GAICo Release News¶
This page details the major releases of the GAICo library, highlighting key features and providing quick start examples.
v0.3.0 - August 2025¶
This release significantly expands GAICo's capabilities by introducing new multimedia metrics for image and audio. It also contains enhancement to the Experiment class by adding support for batch-processing, summarization, and allowing dynamic registration of custom metrics.
Key Features:¶
- Multimedia Metrics:
- Image: Added
ImageSSIM,ImageAverageHash, andImageHistogramMatchfor comparing visual content. - Audio: Introduced
AudioSNRNormalizedandAudioSpectrogramDistancefor evaluating audio signals.
- Image: Added
- Experiment Class Enhancements:
- Batch Processing: Added support for processing multiple experiments in a single run.
- Summarization: Introduced methods for generating summary reports of experiment results.

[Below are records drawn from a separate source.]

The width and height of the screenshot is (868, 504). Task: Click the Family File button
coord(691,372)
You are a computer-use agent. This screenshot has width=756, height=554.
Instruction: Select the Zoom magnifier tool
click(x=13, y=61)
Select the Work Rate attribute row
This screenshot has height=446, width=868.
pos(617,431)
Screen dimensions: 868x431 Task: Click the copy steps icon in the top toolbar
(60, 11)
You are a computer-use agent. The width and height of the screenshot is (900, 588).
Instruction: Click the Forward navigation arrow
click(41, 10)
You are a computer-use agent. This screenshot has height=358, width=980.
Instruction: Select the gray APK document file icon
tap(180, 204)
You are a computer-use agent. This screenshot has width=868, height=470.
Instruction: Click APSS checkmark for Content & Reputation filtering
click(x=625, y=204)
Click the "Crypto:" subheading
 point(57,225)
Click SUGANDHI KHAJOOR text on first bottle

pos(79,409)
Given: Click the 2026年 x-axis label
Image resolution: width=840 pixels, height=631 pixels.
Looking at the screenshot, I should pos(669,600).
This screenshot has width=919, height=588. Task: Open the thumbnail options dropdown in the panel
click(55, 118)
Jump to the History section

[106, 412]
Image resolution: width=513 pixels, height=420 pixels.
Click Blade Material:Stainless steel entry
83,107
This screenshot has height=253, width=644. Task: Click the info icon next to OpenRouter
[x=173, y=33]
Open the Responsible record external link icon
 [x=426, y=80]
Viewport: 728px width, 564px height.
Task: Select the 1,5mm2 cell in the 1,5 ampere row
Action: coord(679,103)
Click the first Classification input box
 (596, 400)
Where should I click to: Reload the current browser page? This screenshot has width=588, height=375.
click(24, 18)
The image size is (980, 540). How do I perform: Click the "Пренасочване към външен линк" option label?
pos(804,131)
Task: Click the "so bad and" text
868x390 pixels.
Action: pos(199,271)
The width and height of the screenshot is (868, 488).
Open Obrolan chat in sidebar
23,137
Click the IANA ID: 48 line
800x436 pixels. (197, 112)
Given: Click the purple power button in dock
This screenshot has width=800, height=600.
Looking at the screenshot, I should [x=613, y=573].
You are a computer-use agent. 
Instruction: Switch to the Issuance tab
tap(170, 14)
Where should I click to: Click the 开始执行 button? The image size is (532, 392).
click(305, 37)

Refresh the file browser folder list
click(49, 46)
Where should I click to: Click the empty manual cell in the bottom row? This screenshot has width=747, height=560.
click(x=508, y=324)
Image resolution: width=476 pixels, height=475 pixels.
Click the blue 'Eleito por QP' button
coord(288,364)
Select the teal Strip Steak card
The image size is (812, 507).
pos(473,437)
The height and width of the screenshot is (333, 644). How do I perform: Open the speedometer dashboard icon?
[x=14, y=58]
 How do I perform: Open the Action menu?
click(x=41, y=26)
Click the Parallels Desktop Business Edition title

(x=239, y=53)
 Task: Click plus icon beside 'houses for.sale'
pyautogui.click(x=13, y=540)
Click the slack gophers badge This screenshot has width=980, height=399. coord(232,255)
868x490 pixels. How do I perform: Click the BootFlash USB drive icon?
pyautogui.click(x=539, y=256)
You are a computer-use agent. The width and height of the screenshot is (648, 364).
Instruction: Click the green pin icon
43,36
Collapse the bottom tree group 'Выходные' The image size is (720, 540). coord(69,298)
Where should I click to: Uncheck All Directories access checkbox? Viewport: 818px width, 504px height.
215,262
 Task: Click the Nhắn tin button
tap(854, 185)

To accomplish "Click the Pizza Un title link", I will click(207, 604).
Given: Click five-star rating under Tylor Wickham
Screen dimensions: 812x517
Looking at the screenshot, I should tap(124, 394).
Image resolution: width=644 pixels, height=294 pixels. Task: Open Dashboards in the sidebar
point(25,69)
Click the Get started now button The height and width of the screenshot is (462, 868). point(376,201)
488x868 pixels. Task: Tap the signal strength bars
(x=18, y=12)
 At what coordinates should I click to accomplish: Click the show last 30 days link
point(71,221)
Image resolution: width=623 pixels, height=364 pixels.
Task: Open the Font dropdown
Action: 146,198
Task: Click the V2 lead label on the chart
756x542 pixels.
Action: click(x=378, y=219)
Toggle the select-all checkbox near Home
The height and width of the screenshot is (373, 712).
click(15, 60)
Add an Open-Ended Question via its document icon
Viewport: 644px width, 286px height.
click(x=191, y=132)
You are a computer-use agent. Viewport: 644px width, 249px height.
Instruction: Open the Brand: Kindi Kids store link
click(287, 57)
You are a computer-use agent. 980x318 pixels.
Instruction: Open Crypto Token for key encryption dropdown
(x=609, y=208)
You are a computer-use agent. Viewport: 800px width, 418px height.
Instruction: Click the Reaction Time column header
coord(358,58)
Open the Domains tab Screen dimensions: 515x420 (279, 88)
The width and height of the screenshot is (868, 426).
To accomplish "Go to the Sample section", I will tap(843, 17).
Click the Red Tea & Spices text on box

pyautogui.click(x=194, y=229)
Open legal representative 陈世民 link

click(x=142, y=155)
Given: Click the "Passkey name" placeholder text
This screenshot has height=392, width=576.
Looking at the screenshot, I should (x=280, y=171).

- Dynamic Metric Registration: Enabled users to register custom metrics dynamically.
Quick Start Examples¶
1. Multimedia (Image-only)¶
Evaluate image outputs against a reference using the new image metrics.
from PIL import Image
from gaico import Experiment
# Tiny demo images
ref = Image.new("RGB", (32, 32), color=(255, 0, 0)) # pure red
img_a = Image.new("RGB", (32, 32), color=(254, 0, 0)) # nearly red
img_b = Image.new("RGB", (32, 32), color=(0, 0, 255)) # blue
exp = Experiment(
llm_responses={
"Model A": img_a,
"Model B": img_b,
},
reference_answer=ref,
)
df = exp.compare(
metrics=["ImageSSIM", "ImageAverageHash", "ImageHistogramMatch"],
plot=False,
)
print(df.head())
2) Experiment Enhancements (batch + summarize)¶
Run batch comparisons and get a compact summary with aggregated scores and pass rates.
from gaico import Experiment
# Batch of 3 reference items
refs = [
"The capital is Paris.",
"2+2=4",
"Blue is a color.",
]
# Two models with 3 outputs each (same length as refs)
model_a = [
"Paris is the capital.",
"2 + 2 equals four",
"Blue is a color.",
]
model_b = [
"London is the capital.",
"2+2=5",
"Sky is blue.",
]
exp = Experiment(
llm_responses={"A": model_a, "B": model_b},
reference_answer=refs,
)
# Detailed per-item scores (subset of metrics)
scores = exp.to_dataframe(metrics=["Jaccard", "ROUGE"])
print(scores.head())
# Compact summary with pass rates and custom thresholds
summary = exp.summarize(
metrics=["Jaccard", "ROUGE"],
custom_thresholds={"Jaccard": 0.5, "ROUGE_rouge1": 0.4},
)
print(summary)
# Optional: one-call compare + CSV report
exp.compare(metrics=["Jaccard", "ROUGE"], output_csv_path="v030_example.csv")
v0.2.0 - July 2025¶
This release expands GAICo's capabilities by introducing specialized metrics for structured data: automated planning and time series.
Key Features:¶
- Structured Data Metrics:
- Automated Planning: Added
PlanningLCSandPlanningJaccardfor analyzing planning sequences. - Time-Series: Introduced metrics like
TimeSeriesElementDiffandTimeSeriesDTWfor evaluating time-series data.
Quick Start Example:¶
This example demonstrates using the Experiment class with a mix of general and specialized metrics.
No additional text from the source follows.